Laboratory evaluation: A sample containing 1.5 ml of whole blood was taken from the umbilical cord of the infant and mother to assess the level of vitamin D. The prepared samples were centrifuged, and its serum was kept at -20℃ and sent to the central laboratory of Ghaem Hospital for evaluation. The level of vitamin D was measured in ng/mL by ELISA Reader device model RT2100c (Germany) and ELISA Washing device using the ELISA method. The 25-hydroxy vitamin D lower and higher than 30 ng/mL was considered 25-hydroxy vitamin D deficiency and sufficient values. Deficiency values were divided into three groups of severe deficiency (≤10 ng/mL), moderate deficiency (10.1-20 ng/mL), and mild deficiency (20.1-30 ng/mL).
Radiological evaluation: Infants having more than 2 h of respiratory distress and being admitted to the neonatal ward underwent a chest radiographic examination. Next, the cause of neonatal respiratory distress was determined based on radiographic findings and clinical course.
Outcomes: The primary outcome of the neonates in the study group included the incidence of non-specific respiratory distress. The diagnosis criteria included respiratory distress (tachypnea, intercostal muscle retraction, granting, and nasal flaring) more than 2 h and less than 12 h, normal chest radiograph, and negative blood culture.

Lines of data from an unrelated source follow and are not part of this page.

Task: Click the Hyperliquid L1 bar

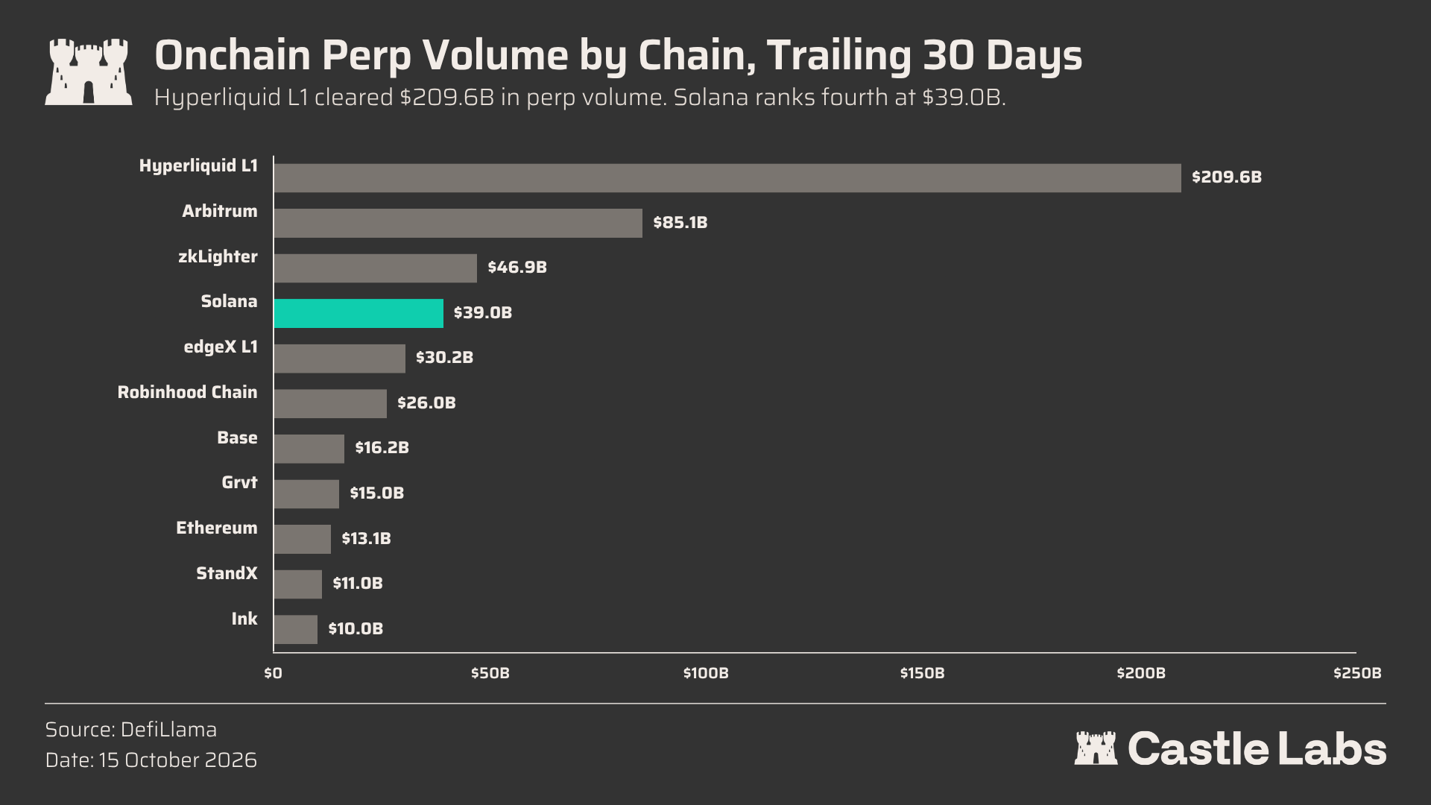Action: pos(727,178)
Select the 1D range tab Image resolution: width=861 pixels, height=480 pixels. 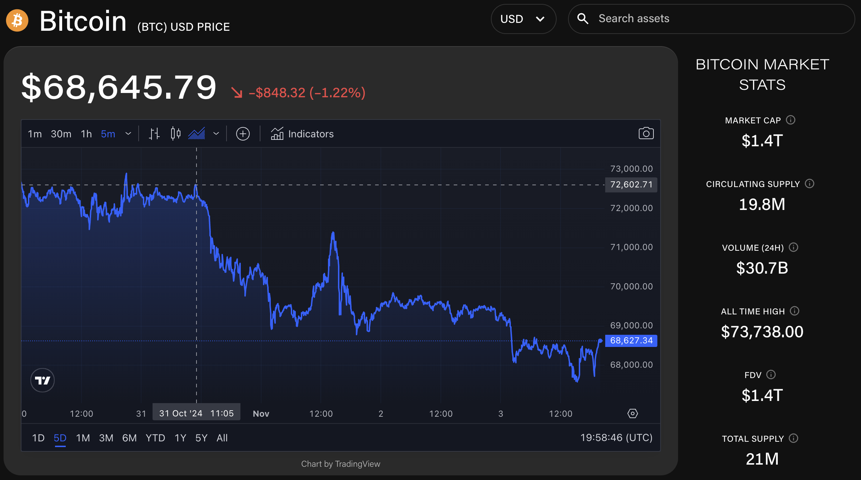point(38,438)
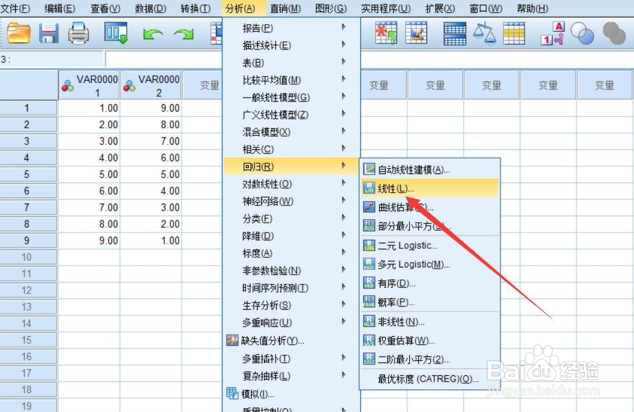
Task: Select 线性(L) from the regression submenu
Action: coord(397,187)
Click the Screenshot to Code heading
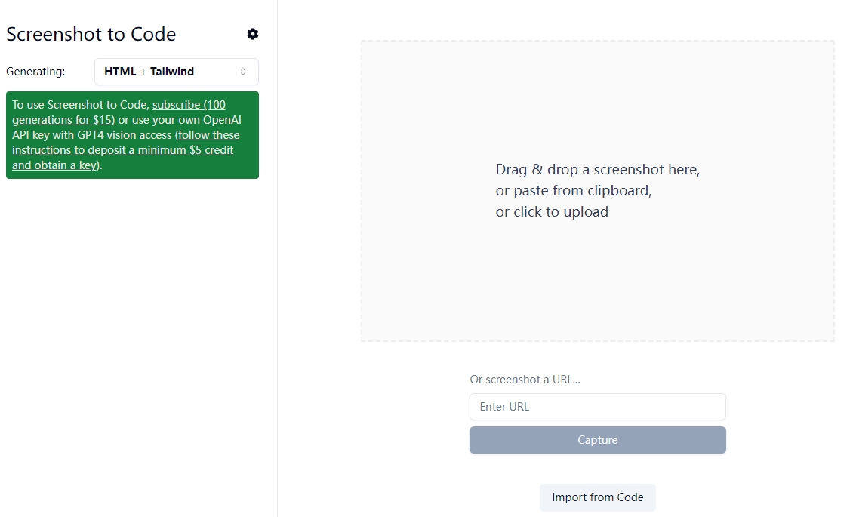Viewport: 853px width, 517px height. pyautogui.click(x=91, y=34)
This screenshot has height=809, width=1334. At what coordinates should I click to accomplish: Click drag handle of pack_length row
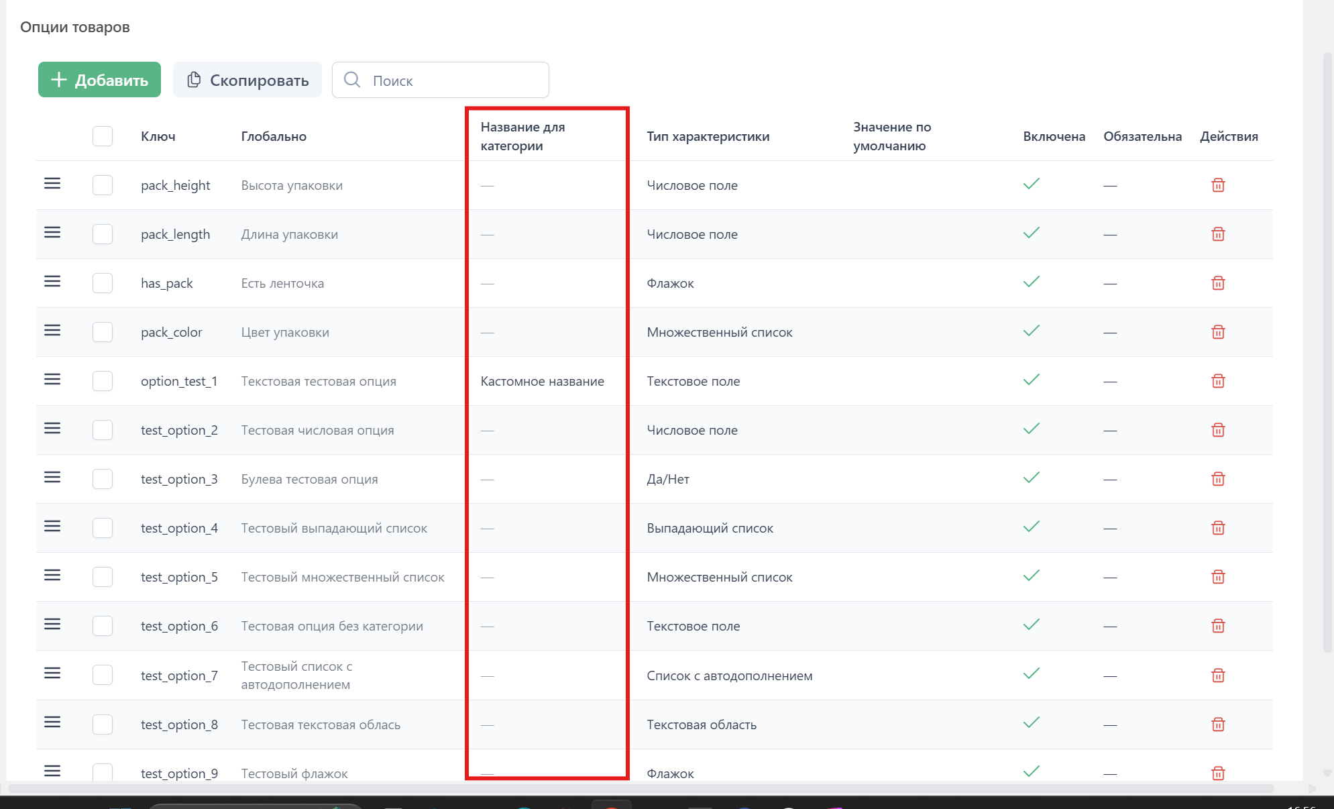coord(52,233)
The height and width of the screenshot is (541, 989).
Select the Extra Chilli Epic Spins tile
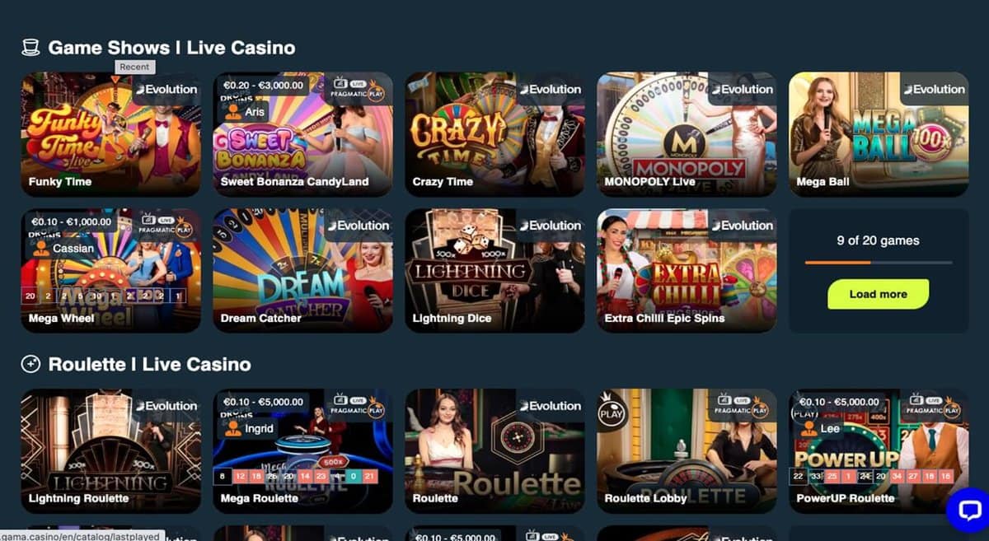(x=687, y=270)
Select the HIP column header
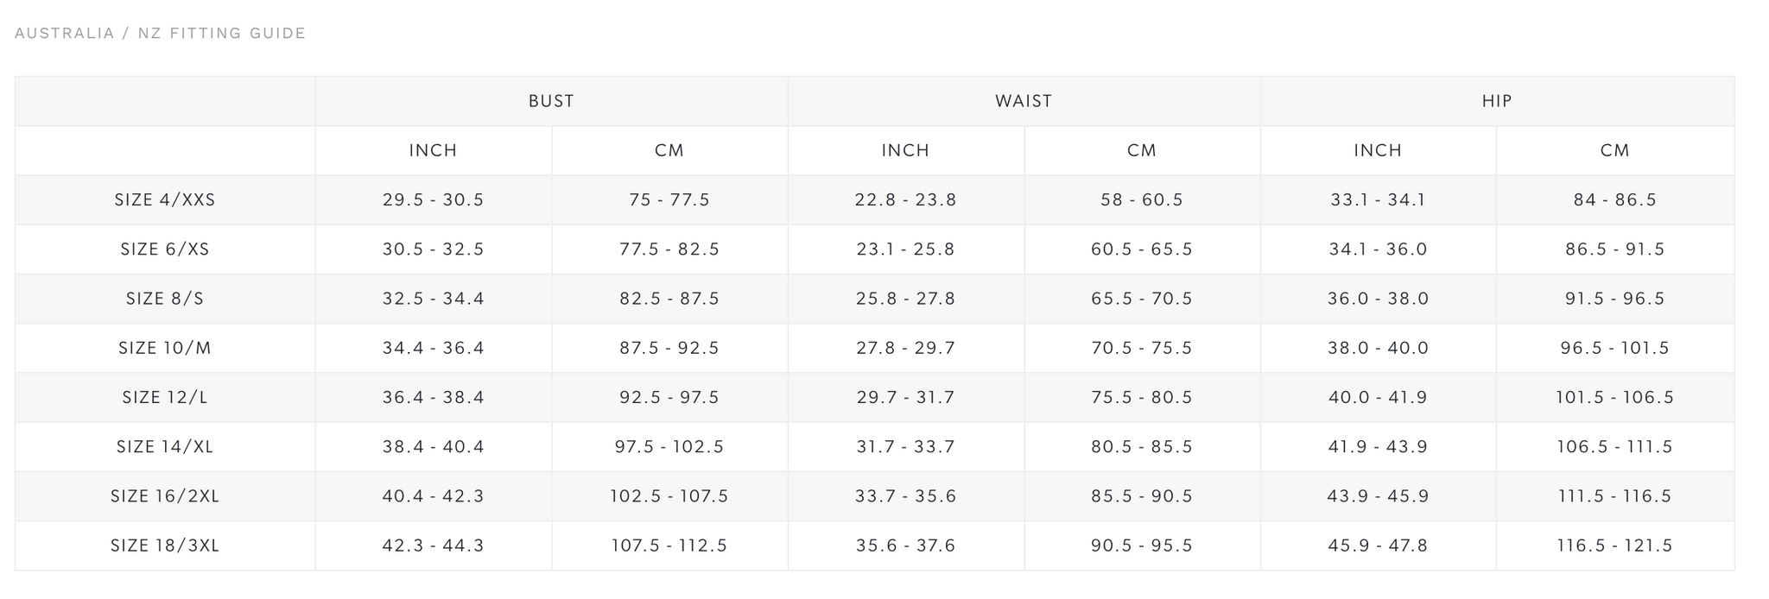This screenshot has width=1769, height=599. pos(1497,101)
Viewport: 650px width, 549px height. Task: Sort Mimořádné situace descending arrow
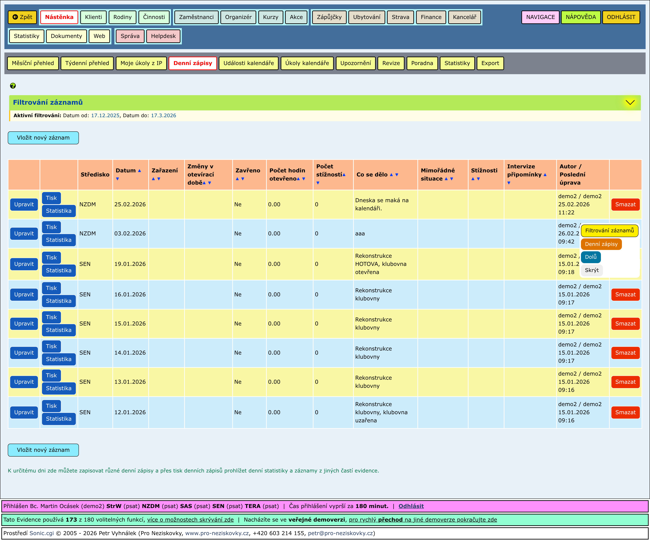click(451, 179)
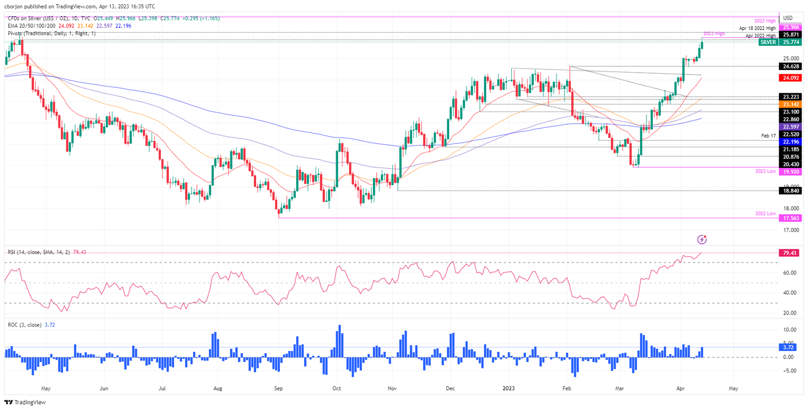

Data collection: Complete characteristics of infants (birth weight, age, sex, gestational age, Apgar score, and clinical signs), maternal history (age, pregnancy, and delivery problems, and delivery method), and laboratory results were collected and recorded in a questionnaire. The need for resuscitation, duration of respiratory distress, duration of oxygen therapy, duration of hospitalization in the NICU, and mortality were also recorded in the checklist. The levels of calcium and vitamin D of the infant were also recorded.
Patients and Methods
A single-blinded randomized controlled clinical trial was conducted on pregnant mothers with a gestational age (GA) of 32-37 weeks at risk of preterm labor. The mothers were randomly assigned into two groups, including control group (with no injection) and intervention. A single dose of 50,000 units of intramuscular 25-hydroxy vitamin D was injected into pregnant women in the intervention group within 72 h of preterm delivery. A sample containing 1.5 ml of whole blood was taken from the mothers and infants’ umbilical cord to assess the level of vitamin D. Short-term outcomes, including neonatal respiratory findings, and laboratory results of mothers and infants were recorded in checklist.
This was a clinical trial on 169 infants with gestational age of 32-37 weeks at birth. Neonates with more than 2 h and less than 12 h respiratory distress, normal chest radiograph, and negative blood culture met the criteria for the study. The infants were placed under oxyhood with closed monitoring for worsening respiratory symptoms. Umbilical catheter was inserted for infants and ABG according to the patient status was obtained. All infants were monitored continuously; pulse oximetry was performed by a probe at right upper extremity, and respiratory symptoms were examined repeatedly. Blood gas analysis and oxygen saturation were gold standard to detect infants at risk of respiratory failure.
Data analysis: Statistical analysis was performed by the SPSS software (IBM SPSS Statistics, Version 23).The mean of quantitative variables between groups was compared using an independent t-test or Mann-Whitney U test. Chi-square test and Fisher’s exact test were used to compare qualitative variables between the studied groups. Data were expressed as mean ± standard deviation (SD). P <0.05 was considered as the statistically significant level of the data.